Back home, Cervantes took Tylenol for his throat and went to bed early. But he woke up the next morning coughing so hard he struggled to catch his breath. Over the next few days, the pain in his chest made him fear that his heart might stop, and a test later confirmed he had the novel coronavirus, which causes the disease COVID-19. He was admitted to the hospital 11 days later, on Aug. 27. Soon, his girlfriend and his sister were sick, and Cervantes was going over everything he did and every place he visited in Sturgis, wondering where the virus had found him.
Within weeks of the gathering, the Dakotas, along with Wyoming, Minnesota and Montana, were leading the nation in new coronavirus infections per capita. The surge was especially pronounced in North and South Dakota, where cases and hospitalization rates continued their juggernaut rise into October. Experts say they will never be able to determine how many of those cases originated at the 10-day rally, given the failure of state and local health officials to identify and monitor attendees returning home, or to trace chains of transmission after people got sick. Some, however, believe the nearly 500,000-person gathering played a role in the outbreak now consuming the Upper Midwest.
More than 330 coronavirus cases and one death were directly linked to the rally as of mid-September, according to a Washington Post survey of health departments in 23 states that provided information. But experts say that tally represents just the tip of the iceberg, since contact tracing often doesn't capture the source of an infection, and asymptomatic spread goes unnoticed.
In many ways, Sturgis is an object lesson in the patchwork U.S. response to a virus that has proved remarkably adept at exploiting such gaps to become resurgent. While some states and localities banned even relatively small groups of people, others, like South Dakota, imposed no restrictions — in this case allowing the largest gathering of people in the United States and perhaps anywhere in the world amid the pandemic and creating huge vulnerabilities as tens of thousands of attendees traveled back home to every state in the nation.

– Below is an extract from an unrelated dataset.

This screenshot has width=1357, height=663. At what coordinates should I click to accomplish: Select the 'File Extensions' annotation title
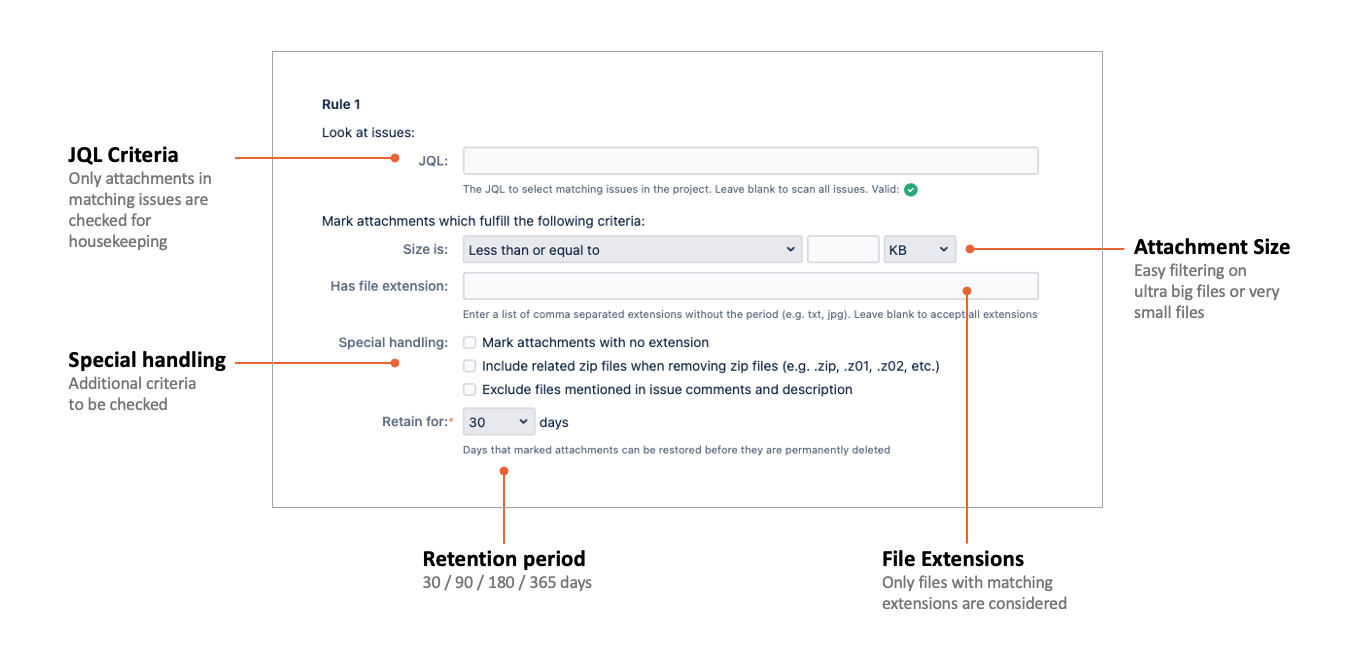(x=952, y=559)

Many went unmasked to an event public health officials pleaded with them to skip, putting themselves and others at risk, because they were skeptical about the risks, or felt the entreaties infringed on their personal liberties. Rallygoers jammed bars, restaurants, tattoo parlors and concert venues; South Dakota officials later identified four such businesses as sites of potential exposure after learning that infected people had visited them.